> **WHAT IS REQUIRED**
The whole listing below, with no pictures, is to be repeated as it stands.

> **EXTRACTED MATERIAL**
====

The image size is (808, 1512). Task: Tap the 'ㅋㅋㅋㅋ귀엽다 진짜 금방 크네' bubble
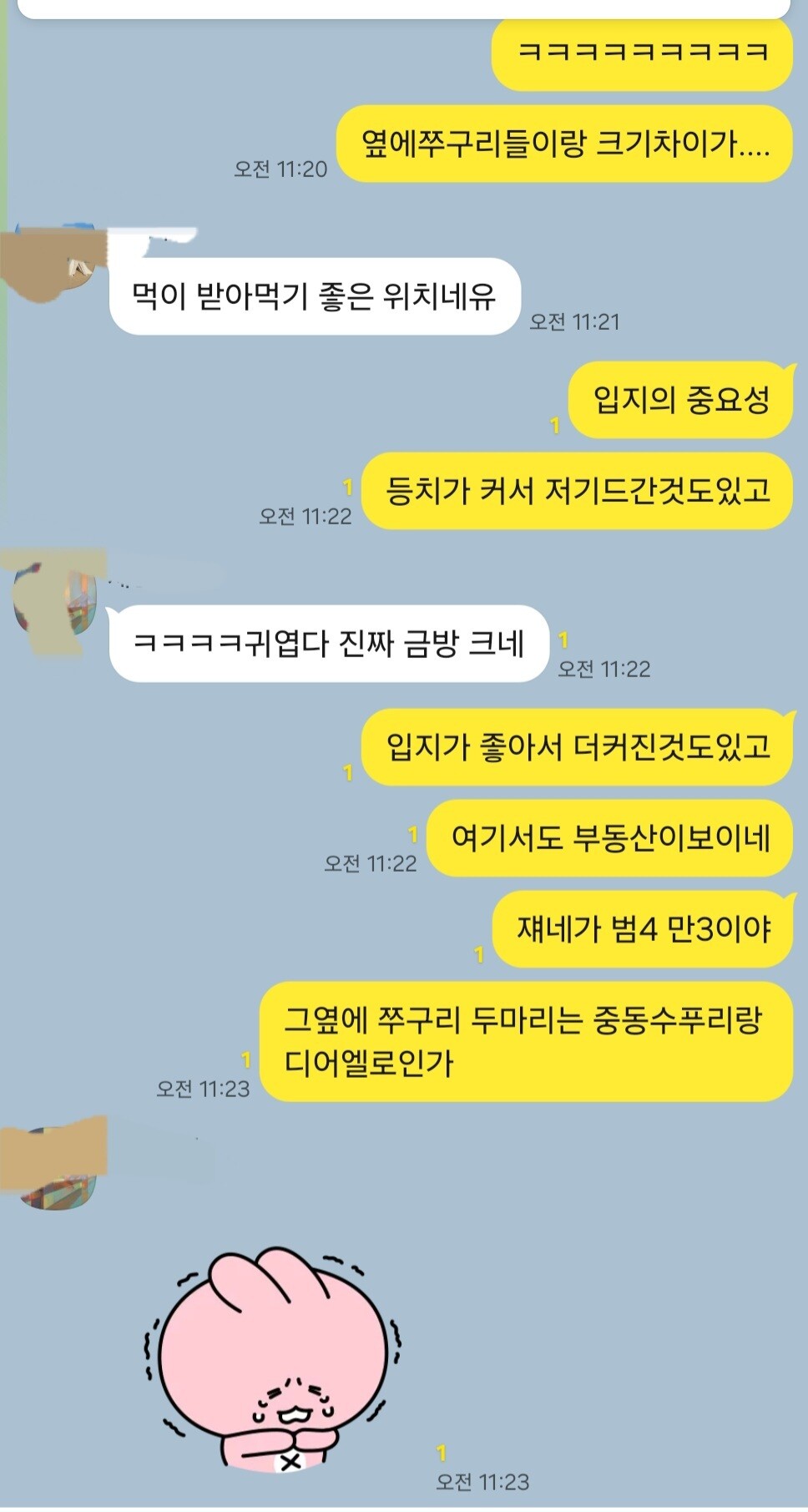click(x=329, y=644)
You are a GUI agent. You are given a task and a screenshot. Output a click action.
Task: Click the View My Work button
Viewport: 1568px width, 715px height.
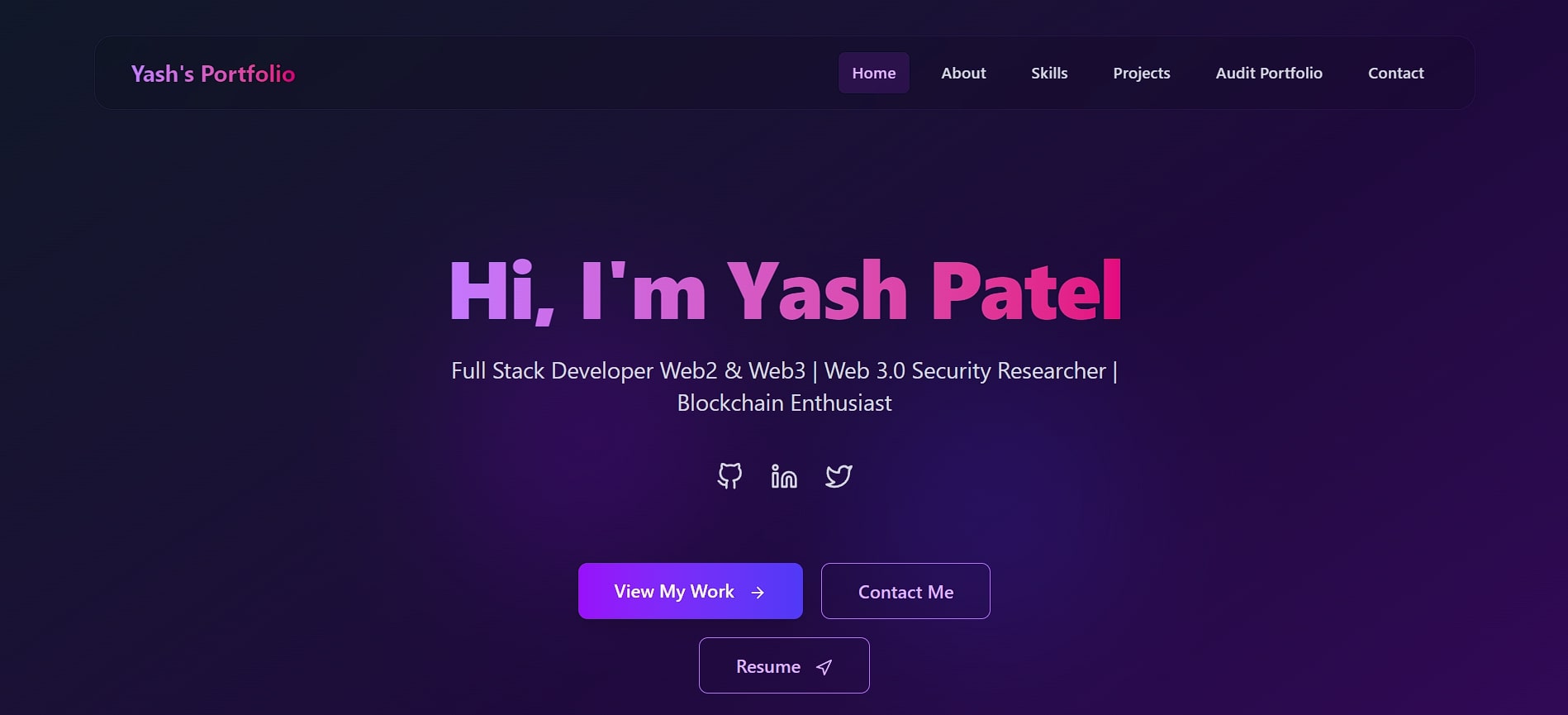tap(691, 591)
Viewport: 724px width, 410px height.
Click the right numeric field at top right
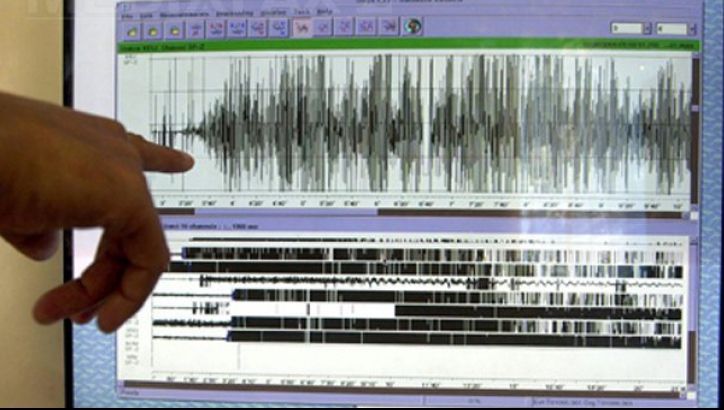[670, 29]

====

> **OUTPUT FOR THIS EXERCISE**
The image size is (808, 1512). Task: Tap the 'ㅋㅋㅋㅋ귀엽다 진짜 금방 크네' bubble
click(x=329, y=644)
You are a GUI agent. You are given a task and a screenshot. Output a click action.
Task: Click the View My Work button
Viewport: 1568px width, 715px height.
tap(691, 591)
Viewport: 724px width, 410px height.
Click the right numeric field at top right
[670, 29]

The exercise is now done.